Saturday, August 20, 2016

Human Rights Assoc recommends sweeping changes to State Asset Recovery mechanism or it “risks prolonging ethnically polarized politics”

Latest: Corruption and Money Laundering.


Human Rights Assoc recommends sweeping changes to State Asset Recovery mechanism or it “risks prolonging ethnically polarized politics”


Co Chairman of the Guyana Human Rights Association,
Mike Mc Cormack speaking at the recently held
public consultation on the State Asset Recovery Bill.
The Guyana Human Rights Association (GHRA) is calling for a range of measures to be implemented to ensure that the proposed State Asset Recovery legislation and the agency win broad-based political support.
The association cautioned the APNU+AFC government against using its one-seat majority in the House to pass the State Asset Recovery Bill and establish the State Asset Recovery Agency (SARA), arguing that do so without a serious effort to obtain genuine broad-based political support “risks prolonging ethnically polarized politics.”
Already, the East Indian-dominated People’s Progressive Party Civic (PPPC) has been persistently accusing the Afro-dominated A Partnership for National Unity+ Alliance For Change (APNU+AFC) coalition government of using the Recovery Unit (SARU), SARA’s precursor, and the Guyana Police Force’s Special Organised Crime Unit (SOCU) to witch-hunt political opponents.
In an effort to avoid such a pitfall, the GHRA recommended that the SAR Bill be broadened from asset recovery alone to a more substantive incorporation of the aims of the United Nations Convention Against Corruption (UNCAC).

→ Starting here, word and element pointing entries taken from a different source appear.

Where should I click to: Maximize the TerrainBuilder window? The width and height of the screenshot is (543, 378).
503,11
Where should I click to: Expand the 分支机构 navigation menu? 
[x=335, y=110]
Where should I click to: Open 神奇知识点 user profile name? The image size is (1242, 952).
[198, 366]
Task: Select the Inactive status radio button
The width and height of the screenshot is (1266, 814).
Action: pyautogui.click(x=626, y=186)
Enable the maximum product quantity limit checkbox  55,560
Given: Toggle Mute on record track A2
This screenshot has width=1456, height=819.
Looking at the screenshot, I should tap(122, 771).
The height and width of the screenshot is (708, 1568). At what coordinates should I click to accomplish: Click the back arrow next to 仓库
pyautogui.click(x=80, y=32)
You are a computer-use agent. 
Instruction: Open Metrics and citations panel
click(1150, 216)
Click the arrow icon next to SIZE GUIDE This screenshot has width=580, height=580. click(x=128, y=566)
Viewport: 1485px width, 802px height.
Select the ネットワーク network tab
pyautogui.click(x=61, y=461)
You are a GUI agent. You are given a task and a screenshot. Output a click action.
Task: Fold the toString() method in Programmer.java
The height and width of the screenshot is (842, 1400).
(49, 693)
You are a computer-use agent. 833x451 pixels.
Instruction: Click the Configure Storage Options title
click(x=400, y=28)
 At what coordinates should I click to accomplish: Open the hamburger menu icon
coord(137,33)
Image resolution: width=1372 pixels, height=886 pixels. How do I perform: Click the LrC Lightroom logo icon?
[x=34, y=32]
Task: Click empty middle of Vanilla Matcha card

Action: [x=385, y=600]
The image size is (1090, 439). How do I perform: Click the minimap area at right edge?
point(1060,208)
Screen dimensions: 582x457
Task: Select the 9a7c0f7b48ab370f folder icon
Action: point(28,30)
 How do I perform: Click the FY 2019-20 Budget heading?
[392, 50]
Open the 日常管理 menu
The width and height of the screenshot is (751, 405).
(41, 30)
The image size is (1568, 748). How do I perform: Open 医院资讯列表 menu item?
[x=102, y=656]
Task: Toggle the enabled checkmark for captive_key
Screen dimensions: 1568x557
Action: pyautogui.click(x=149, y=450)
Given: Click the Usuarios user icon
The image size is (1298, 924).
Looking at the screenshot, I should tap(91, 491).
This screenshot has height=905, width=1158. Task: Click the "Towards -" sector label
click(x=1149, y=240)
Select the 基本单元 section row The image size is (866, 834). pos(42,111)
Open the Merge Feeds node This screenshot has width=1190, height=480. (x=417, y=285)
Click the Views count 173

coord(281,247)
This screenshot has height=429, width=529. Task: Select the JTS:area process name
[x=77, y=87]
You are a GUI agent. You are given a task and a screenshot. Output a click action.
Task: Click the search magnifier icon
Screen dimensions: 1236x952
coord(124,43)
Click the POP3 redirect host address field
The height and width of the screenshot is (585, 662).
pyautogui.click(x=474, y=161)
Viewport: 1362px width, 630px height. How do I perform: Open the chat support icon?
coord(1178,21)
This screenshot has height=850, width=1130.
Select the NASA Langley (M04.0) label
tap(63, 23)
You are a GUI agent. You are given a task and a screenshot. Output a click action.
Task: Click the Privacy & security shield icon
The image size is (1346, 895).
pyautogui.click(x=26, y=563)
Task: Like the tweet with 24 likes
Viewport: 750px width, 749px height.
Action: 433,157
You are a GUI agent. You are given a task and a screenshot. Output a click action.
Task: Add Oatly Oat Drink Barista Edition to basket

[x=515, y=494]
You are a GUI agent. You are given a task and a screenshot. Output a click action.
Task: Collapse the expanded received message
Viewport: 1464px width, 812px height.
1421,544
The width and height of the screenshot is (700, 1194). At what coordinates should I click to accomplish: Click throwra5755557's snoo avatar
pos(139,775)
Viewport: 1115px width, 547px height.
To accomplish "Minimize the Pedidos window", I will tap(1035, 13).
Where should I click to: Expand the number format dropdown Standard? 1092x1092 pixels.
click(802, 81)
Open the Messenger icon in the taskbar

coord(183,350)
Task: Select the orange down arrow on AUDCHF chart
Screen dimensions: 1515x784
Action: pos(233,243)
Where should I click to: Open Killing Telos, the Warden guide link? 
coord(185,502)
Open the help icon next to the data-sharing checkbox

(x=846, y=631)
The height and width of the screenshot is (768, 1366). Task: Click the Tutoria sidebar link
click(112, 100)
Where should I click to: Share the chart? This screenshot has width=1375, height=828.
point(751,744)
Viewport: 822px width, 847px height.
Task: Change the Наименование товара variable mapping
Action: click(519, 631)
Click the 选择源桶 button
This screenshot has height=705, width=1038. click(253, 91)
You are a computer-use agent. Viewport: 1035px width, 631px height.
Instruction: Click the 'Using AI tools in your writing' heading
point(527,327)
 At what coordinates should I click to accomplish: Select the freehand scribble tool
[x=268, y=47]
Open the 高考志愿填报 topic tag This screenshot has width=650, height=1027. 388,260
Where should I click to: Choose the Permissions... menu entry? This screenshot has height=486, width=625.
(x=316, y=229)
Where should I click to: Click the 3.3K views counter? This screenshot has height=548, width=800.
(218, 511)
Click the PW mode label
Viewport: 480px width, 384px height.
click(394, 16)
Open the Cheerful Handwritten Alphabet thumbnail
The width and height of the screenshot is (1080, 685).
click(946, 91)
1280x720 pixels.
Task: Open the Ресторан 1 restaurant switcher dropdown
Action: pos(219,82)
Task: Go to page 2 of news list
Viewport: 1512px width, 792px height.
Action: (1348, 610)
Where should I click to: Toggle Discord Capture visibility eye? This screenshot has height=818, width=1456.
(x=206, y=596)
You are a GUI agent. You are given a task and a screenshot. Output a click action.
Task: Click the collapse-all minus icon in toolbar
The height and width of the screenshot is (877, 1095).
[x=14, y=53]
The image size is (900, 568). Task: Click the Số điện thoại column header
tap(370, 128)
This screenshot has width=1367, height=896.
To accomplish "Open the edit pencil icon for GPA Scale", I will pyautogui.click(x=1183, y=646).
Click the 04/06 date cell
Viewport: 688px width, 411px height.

The Association also urged government to create a mechanism that brings a range of civic and private sector forces into the process of promoting the Bill. “Anything less will inevitably prompt the question whether ‘anti-corruption’ for the ruling party ever meant more than pursuing those now in opposition for corrupt acts committed while in power,” said the GHRA which has a history of being harshly critical of all governments in post-independence Guyana.